## Directions
What lines in the records below hold the string "last"? Please show them.

Stored dataset items:
________

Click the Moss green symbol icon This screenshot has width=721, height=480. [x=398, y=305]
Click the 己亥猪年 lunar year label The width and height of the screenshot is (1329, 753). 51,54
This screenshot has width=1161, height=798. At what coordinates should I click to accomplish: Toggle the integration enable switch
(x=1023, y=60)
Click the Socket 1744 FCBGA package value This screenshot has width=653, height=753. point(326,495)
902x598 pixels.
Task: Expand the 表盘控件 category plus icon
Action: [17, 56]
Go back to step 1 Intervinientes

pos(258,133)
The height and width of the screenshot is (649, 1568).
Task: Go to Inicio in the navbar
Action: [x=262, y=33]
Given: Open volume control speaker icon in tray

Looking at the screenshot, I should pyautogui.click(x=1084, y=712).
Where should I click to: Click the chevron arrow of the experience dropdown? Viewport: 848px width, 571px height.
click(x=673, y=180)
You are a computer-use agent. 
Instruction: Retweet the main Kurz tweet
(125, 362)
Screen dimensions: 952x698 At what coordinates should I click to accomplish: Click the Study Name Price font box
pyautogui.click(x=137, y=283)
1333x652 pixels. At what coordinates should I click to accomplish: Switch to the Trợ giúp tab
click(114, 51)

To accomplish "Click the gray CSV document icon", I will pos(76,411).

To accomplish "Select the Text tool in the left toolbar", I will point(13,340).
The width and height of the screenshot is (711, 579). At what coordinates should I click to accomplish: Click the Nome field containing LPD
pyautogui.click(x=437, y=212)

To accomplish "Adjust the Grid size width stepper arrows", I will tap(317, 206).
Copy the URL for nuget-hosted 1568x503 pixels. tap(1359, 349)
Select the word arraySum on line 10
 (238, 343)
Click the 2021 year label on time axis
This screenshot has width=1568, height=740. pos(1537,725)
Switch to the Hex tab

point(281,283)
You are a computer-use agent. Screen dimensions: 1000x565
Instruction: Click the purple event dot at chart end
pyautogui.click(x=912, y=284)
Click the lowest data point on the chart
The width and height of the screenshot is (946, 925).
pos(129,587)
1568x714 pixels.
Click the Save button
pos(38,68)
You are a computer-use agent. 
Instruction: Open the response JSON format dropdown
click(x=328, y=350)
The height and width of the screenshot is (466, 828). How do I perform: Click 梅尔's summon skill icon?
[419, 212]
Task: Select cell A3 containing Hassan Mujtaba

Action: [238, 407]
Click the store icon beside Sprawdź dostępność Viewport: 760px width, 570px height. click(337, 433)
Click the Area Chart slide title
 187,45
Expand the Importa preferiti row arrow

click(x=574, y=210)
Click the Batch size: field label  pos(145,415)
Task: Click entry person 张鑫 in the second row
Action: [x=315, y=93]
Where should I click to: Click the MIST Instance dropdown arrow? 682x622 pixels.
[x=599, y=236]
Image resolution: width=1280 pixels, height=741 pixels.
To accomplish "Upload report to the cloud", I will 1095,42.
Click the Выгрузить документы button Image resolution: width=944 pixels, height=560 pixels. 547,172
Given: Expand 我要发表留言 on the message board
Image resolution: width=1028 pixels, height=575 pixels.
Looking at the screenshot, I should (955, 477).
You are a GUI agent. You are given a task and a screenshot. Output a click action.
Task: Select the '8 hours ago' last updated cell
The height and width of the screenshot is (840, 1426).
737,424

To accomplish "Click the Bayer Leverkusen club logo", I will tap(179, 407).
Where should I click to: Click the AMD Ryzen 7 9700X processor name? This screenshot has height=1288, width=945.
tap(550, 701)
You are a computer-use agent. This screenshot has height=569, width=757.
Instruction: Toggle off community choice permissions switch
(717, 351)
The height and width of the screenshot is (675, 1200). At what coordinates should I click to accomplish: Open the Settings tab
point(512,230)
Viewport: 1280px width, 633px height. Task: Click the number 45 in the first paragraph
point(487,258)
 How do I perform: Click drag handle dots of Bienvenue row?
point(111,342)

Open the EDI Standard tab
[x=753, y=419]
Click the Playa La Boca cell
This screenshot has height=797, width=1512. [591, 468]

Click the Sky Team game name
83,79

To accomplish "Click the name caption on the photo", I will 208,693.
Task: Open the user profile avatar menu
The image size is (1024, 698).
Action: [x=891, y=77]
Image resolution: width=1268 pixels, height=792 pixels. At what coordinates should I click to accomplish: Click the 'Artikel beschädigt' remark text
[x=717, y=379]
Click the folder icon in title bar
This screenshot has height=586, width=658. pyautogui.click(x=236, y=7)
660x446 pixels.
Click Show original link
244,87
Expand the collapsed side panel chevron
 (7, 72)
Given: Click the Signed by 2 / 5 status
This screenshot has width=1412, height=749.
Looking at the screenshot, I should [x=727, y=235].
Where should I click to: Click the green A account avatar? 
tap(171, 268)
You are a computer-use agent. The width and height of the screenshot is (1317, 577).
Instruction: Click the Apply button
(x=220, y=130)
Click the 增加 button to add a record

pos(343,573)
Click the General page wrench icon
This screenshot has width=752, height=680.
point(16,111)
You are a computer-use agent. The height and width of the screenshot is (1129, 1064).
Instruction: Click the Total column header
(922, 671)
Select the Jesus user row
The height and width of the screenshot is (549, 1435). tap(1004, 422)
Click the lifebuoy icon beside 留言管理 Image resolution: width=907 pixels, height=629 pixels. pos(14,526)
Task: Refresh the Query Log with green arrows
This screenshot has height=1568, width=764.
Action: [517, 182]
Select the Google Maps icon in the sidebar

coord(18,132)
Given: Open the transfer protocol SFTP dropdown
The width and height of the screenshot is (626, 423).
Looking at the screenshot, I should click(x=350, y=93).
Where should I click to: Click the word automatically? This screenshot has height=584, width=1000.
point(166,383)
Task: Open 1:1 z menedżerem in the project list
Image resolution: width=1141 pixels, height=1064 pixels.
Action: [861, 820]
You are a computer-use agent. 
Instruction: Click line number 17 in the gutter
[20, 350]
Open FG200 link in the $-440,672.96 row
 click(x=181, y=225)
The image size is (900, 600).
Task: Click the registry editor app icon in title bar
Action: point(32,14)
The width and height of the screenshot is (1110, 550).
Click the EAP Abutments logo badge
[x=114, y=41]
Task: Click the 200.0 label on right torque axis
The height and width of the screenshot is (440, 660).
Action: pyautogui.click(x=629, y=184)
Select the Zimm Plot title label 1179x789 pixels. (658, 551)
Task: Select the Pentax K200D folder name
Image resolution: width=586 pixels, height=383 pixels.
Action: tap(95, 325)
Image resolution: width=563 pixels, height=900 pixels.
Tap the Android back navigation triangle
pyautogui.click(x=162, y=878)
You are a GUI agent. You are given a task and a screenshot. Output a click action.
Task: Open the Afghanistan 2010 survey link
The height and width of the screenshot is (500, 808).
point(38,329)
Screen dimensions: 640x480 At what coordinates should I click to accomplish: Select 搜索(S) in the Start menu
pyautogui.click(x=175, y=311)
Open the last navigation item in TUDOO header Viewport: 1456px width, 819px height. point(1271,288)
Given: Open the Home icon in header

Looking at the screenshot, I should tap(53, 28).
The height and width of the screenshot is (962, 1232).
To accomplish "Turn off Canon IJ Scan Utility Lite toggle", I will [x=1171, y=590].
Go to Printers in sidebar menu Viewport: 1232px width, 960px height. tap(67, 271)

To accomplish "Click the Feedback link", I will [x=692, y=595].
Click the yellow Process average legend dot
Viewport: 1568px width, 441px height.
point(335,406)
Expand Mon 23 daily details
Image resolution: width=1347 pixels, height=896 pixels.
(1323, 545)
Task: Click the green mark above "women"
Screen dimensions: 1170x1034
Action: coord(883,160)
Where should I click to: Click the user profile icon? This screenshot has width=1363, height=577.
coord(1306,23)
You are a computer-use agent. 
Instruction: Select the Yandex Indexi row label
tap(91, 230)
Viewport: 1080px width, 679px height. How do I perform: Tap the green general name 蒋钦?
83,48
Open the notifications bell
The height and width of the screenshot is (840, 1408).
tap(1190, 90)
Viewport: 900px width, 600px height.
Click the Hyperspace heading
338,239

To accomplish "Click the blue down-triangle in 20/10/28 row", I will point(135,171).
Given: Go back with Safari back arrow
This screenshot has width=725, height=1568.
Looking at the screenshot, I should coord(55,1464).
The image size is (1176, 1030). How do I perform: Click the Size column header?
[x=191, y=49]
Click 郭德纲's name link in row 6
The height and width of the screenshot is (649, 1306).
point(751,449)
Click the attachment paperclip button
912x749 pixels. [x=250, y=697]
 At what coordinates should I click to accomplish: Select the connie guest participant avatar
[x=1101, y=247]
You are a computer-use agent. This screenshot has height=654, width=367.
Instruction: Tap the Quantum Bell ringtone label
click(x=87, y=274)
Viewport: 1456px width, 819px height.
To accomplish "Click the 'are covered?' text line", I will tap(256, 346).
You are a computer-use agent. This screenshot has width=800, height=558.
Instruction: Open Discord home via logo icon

________

## Reply
Task: Select the '8 hours ago' last updated cell
Open the last navigation item in TUDOO header Viewport: 1456px width, 819px height. point(1271,288)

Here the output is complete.